▶ Record excerpts
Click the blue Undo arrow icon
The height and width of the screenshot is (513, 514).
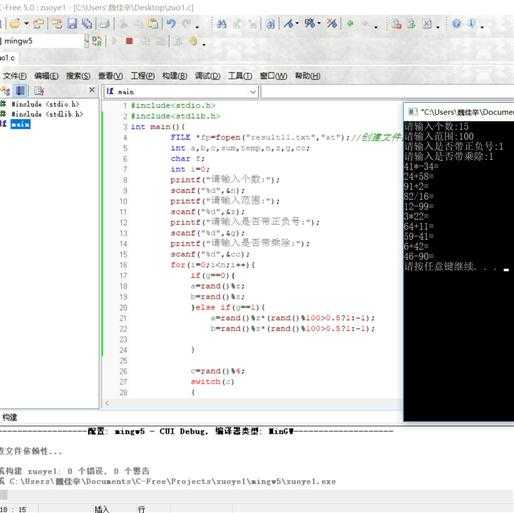point(171,24)
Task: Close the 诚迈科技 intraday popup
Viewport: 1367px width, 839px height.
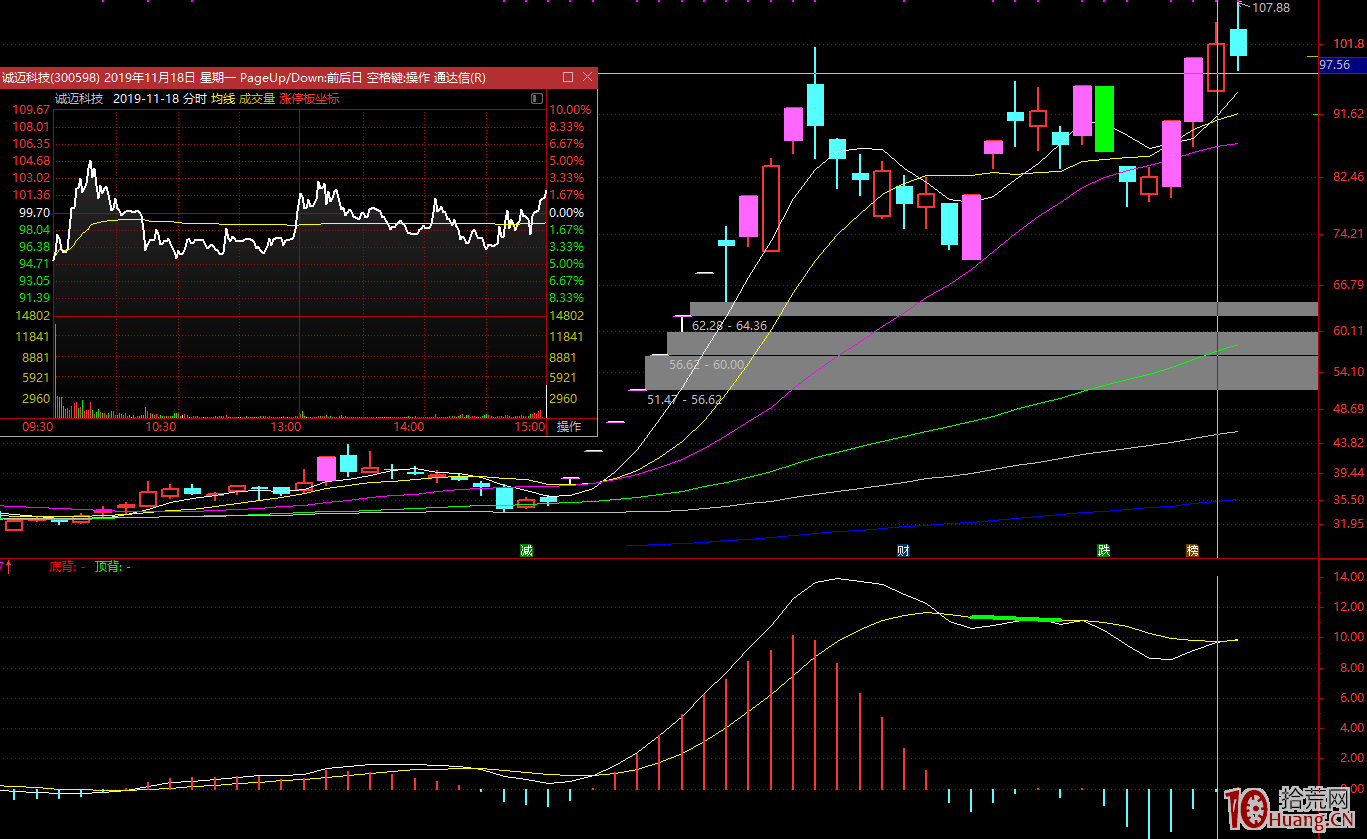Action: (587, 77)
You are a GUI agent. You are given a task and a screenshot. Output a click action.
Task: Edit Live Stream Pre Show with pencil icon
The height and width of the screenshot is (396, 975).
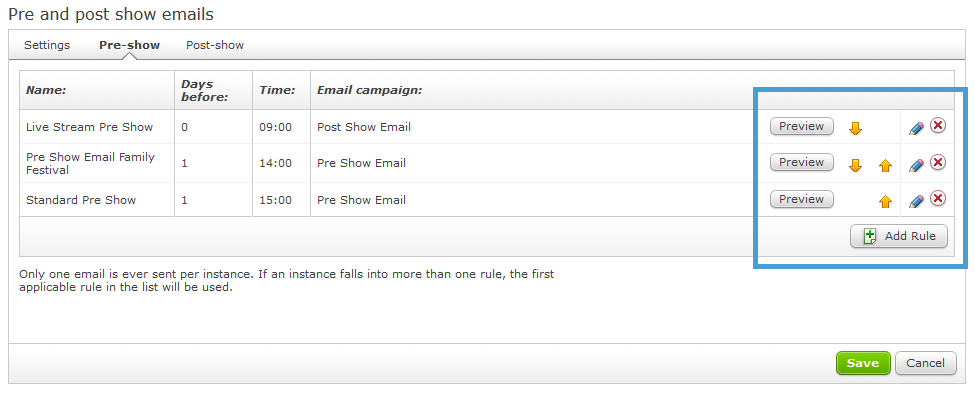pos(916,128)
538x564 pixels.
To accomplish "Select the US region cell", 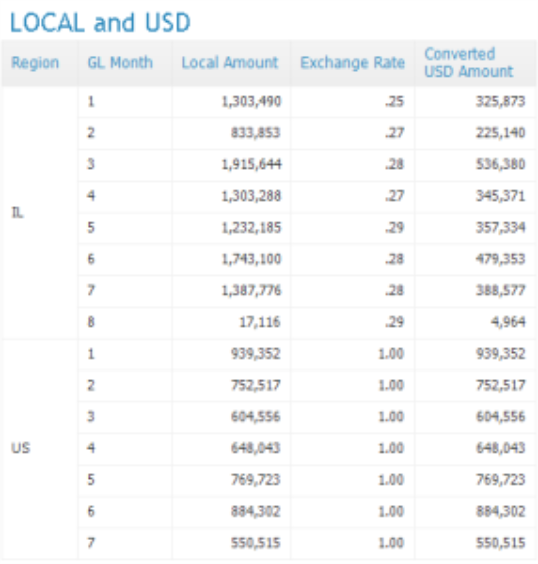I will point(20,448).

▶ To do
Copy out whichever lines of the listing contain the word "icon".

▶ Written answer
Click the blue Undo arrow icon
Task: Edit Live Stream Pre Show with pencil icon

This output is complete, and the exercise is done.